[Problem details]
Copy from the forum thread about life after cancer treatment below the part that begins with the words "Snoop wrote:I got" and ends with "about my future.", word for word.

[Source document]
Snoop wrote:I got ny port removed today. With my treatment over & my wonderful wife, family & friends celebrating me “ beating cancers ass” I feel I’m not celebrating as much as one should. I know how it acts, I know the statistics, my Dad died of cancer.
With the follow up blood test, CT scans & colonoscopys I know it’s not over in my mind. I am optimistic about my future.
Everyone said I “did great”
I guess the reason for my post is, some of you that have gone 4-5 years with no recurrence, is that always in the back of your mind? I’m one to put things behind me & move on. I really want to do that with cancer too, but I’m afraid that won’t be the case. I am a positive person but this seems to be total different.
michelle c wrote:Initially, it seemed to be the only thing I thought about....it was always there, the worry, what if it comes back? However, with time it did get better. I remember thinking, wow, I haven't thought about cancer for a few hours...but I think that that was quite a few months after I finished treatment. I started to feel a little less anxious after about one year post treatment but still always anxious around testing. I was diagnosed in May 2009 and I still think about it but not so much. It was a huge deal so I'll never forget. Don't be too hard on yourself and just know that the anxiety and constant thinking about it, will ease with time. At first, this is hard to believe, it seems that those dark thoughts will never go away but it will get better. Hang in there and best wishes.

Records from a collection:
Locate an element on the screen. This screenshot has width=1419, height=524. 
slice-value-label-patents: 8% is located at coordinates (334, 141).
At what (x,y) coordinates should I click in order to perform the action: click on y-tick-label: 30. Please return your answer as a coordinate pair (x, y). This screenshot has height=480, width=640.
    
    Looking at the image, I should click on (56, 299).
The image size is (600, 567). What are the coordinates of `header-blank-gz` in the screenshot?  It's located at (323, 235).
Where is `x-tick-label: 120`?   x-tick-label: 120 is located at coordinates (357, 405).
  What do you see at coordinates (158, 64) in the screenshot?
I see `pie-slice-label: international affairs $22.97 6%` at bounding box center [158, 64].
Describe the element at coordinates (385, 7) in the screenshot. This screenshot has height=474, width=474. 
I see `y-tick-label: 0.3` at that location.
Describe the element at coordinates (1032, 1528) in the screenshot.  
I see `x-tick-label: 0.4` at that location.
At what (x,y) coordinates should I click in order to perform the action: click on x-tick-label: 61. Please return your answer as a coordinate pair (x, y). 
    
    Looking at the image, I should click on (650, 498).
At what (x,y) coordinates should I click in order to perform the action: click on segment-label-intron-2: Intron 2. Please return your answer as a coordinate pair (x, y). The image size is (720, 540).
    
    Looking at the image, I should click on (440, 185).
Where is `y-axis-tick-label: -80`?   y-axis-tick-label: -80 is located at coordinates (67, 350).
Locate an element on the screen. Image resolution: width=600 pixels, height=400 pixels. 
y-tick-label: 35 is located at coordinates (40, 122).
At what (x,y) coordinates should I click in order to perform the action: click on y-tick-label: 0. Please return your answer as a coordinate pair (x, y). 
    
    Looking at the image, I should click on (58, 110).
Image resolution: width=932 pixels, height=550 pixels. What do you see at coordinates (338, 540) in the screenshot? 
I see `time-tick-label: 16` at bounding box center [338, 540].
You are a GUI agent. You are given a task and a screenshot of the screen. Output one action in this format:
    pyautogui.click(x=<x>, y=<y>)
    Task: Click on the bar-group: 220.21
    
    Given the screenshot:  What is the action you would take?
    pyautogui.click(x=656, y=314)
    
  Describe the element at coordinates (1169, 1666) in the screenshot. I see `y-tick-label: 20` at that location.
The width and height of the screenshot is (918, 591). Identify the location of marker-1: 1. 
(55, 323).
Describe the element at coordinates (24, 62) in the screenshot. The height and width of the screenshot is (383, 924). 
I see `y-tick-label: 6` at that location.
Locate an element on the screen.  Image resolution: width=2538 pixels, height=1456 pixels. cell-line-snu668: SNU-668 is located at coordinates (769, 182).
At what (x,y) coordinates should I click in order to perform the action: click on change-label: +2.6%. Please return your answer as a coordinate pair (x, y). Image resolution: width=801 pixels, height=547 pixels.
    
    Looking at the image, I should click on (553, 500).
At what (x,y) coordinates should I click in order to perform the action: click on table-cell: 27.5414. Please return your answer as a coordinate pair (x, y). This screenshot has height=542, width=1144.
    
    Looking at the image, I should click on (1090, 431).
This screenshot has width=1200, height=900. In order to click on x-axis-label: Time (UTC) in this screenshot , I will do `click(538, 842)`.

[Expected output]
Snoop wrote:I got ny port removed today. With my treatment over & my wonderful wife, family & friends celebrating me “ beating cancers ass” I feel I’m not celebrating as much as one should. I know how it acts, I know the statistics, my Dad died of cancer.
With the follow up blood test, CT scans & colonoscopys I know it’s not over in my mind. I am optimistic about my future.